In a little over a year of beekeeping, I’ve been stung four times, three times last year and once two days ago.
The first sting made my hand look like someone had blown air into a rubber glove. It hurt like hell, and throbbed and itched for several days before subsiding. I never saw the bee.
A few weeks later, I decided to have a look at the bee hives at our airport. Accustomed as I was to the laidback temperament of our hives, I was astonished when the airport hive’s guard bees came at me before I got within three feet of their hive. I backed off, but they actually followed me back to our hangar, a distance of over 50 feet (maybe way over – I’m no good at estimating distance). Despite waving my hat and jacket to disrupt their plans, I got stung in the back of my head – a sharp hot zap that eventually became a small knot.

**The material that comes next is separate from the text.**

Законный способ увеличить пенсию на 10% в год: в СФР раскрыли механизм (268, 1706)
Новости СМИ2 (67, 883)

Toward the end of last summer – probably during the nectar dearth, when bees are particularly defensive about their hard earned stores, one of ours got me near the eyebrow. Being stung near the eye (or anywhere on the face) is cause for alarm, but other than that hot, sharp pain, I had no reaction. No swelling, and I don’t even remember itching.
This photo shows the swelling and redness of my latest experience with venom – another time I never saw the insect.
It’s a just like the first one – crazy pain the minute it happened, followed by swelling, throbbing, and itching as the poison works its way down my arm.
Each time I’ve been stung, I immediately scraped the area to get the stinger out, so the difference can’t be from an imbedded stinger.
I’m beginning to think that stings #1 and #4 weren’t bees at all, but wasps.
You see, I’ve learned bee venom is different from wasp venom. And it turns out you can be allergic to either, but rarely both. (Go here for more info: http://archive.boston.com/business/articles/2010/05/17/how_do_bee_and_wasp_stings_differ/)
Also some wasp stings are more painful than a bee’s. We know this because a guy named Justin Schmidt subjected himself to a variety of stings and bites to create the Schmidt Pain Index (http://www.dailymail.co.uk/sciencetech/article-2148089/The-10-painful-stings-planet-self-sacrificing-man-tried-150-different-varieties-science.html). Crazy, right?
Paper wasps (which I’ve seen in our traps) are right up there, above both yellow jackets and honey bees.
So maybe #1 and #4 were paper wasp stings. That would account for the different pain levels, and if I’m more sensitive (not allergic, but sensitive) to wasp venom, this would also account for the ballooning.
If my theory is correct, I got off easy both times because unlike honeybee workers, whose barbed stinger can only sting once (causing them to die), wasps and hornets can sting multiple times.
On a side note: queen honey bees stingers are not barbed, so they also can sting multiple times. And a drone honey bee has no stinger.